LongT5 is an extension of the T5 model that handles long sequence inputs more efficiently. We integrated attention ideas from long-input transformers ETC,and adopted pre-training strategies from summarization pre-training PEGASUS into the scalable T5 architecture. The result is a new attention mechanism we call Transient Global(TGlobal), which mimics ETC’s local/globalattention mechanism, but without requiring additional side-inputs. We are able to achieve state-of-the-art results on several summarization and question answering tasks, as well as outperform the original T5 models on these tasks.
LongT5 achieves state-of-the-art performance on several summarization benchmarks that required longer context or multi-document understanding. The table is showing ROUGE-1 scores. LongT5 base models are all reported with 4k input tokens; large and xl models are trained with 16k tokens for arXiv, PubMed, BigPatent, 8k for MultiNews, and 4k for MediaSum and CNN/Daily News.
| Model | arXiv | PubMed | BigPatent | MultiNews | MediaSum | CNN/Daily Mail |
|---|---|---|---|---|---|---|
| DANCER PEGASUS | 45.01 | 46.34 | - | - | - | - |
| BigBird-PEGASUS (large) | 46.63 | 46.32 | 60.64 | - | - | - |
| HAT-BART | 46.68 | 48.36 | - | - | - | 44.48 |
| LED (large) | 46.64 | - | - | - | - | - |
| PRIMER | 47.6 | - | - | 49.9 | - | - |
| TG-MultiSum | - | - | - | 47.10 | - | - |
| BART (large) | - | - | - | - | 35.09 | - |
| LongT5 base | 44.87 | 47.77 | 60.95 | 46.01 | 35.09 | 42.15 |
| LongT5 large | 48.28 | 49.98 | 70.38 | 47.18 | 35.53 | 42.49 |
| LongT5 xl | 48.35 | 50.23 | 76.87 | 48.17 | 36.15 | 43.94 |
For NQ, we compare T5.1.1 and LongT5 with TGlobal attention. We decided to run T5.1.1 (1) with the default 512 input sequence length and (2) with the largest input sequence length that can fit into device memory, and use those as baselines. Since we are comparing against T5.1.1, for LongT5 experiments we report results at 512 input length for base and large, and the largest input length allowed by each model before running out of memory on the same hardware configuration used in our T5.1.1 experiments.
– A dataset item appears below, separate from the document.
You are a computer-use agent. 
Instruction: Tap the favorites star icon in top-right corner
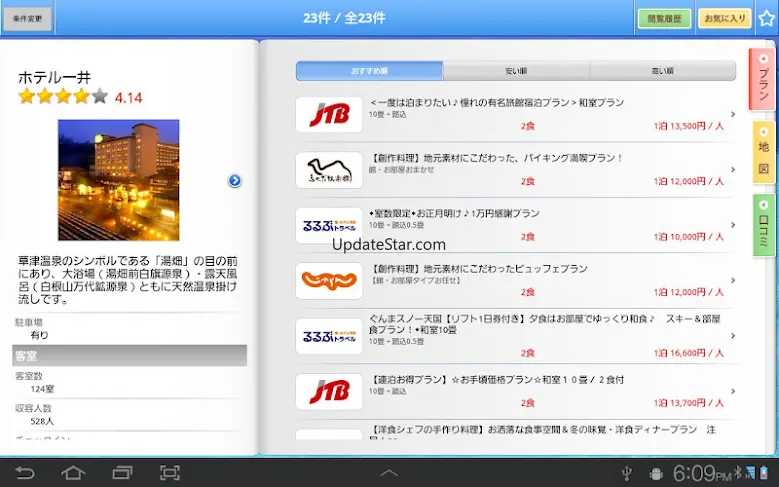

For base and large models, we used 4x8 TPUv3 and no model partitioning; for xl model, we used 8x16 TPUv3 and 8 partitions.
| Model | EM | F1 |
|---|---|---|
| T5.1.1 base-512 | 50.93 | 52.54 |
| T5.1.1 base-6k | 56.73 | 56.73 |
| T5.1.1 large-512 | 57.29 | 60.68 |
| T5.1.1 large-3k | 60.09 | 64.17 |
| T5.1.1 xl-4k | 60.75 | 64.07 |
| LongT5 base-512 | 55.73 | 59.06 |
| LongT5 base-12k | 58.12 | 62.44 |
| LongT5 large-512 | 57.55 | 61.53 |
| LongT5 large-4k | 60.77 | 65.38 |
| LongT5 xl-8k | 62.66 | 66.61 |
Moreover, in our analysis for Input Length vs Speed and Input Length vs Performance sections using NQ, it shows that (1) at shorter sequence length T5.1.1 and LongT5 variants have similar speeds, but as we increase the sequence length, LongT5 becomes significantly faster, (2) T5.1.1 models reach their out-of-memory point much earlier than LongT5 models, and (3) performance increases significantly as input length increases.
For TriviaQA, we compare LongT5 with various top approaches on the leader board. All LongT5 models are reported with 16k input tokens.
| Model | EM | F1 |
|---|---|---|
| BigBird-ETC (random attn) | 80.86 | 84.5 |
| Fusion-in-Decoder | 80.09 | 84.35 |
| ReadTwice | 76.86 | 80.85 |
| LongT5 base | 74.67 | 78.9 |
| LongT5 large | 78.38 | 82.45 |
| LongT5 xl | 81.00 | 84.83 |
Most of our tasks are using Tensorflow Datasets which works directly with the SeqIO used in the T5 library. But for Natural Questions and MediaSum we provided our own data preprocessing code. To run the tasks corresponding to these datasets, please specify NQ_DATA_DIR and MEDIASUM_DATA_DIR to the output files produced by the preprocessing code in tasks.py.
Example command for running NQ data preprocessing:
# Data path where the NQ json files are downloaded to.
INPUT_PATH="..."
# Data path where the output files will be generated.
OUTPUT_PATH="..."
LONGT5_DIR="..." # directory where the LongT5 repo is cloned.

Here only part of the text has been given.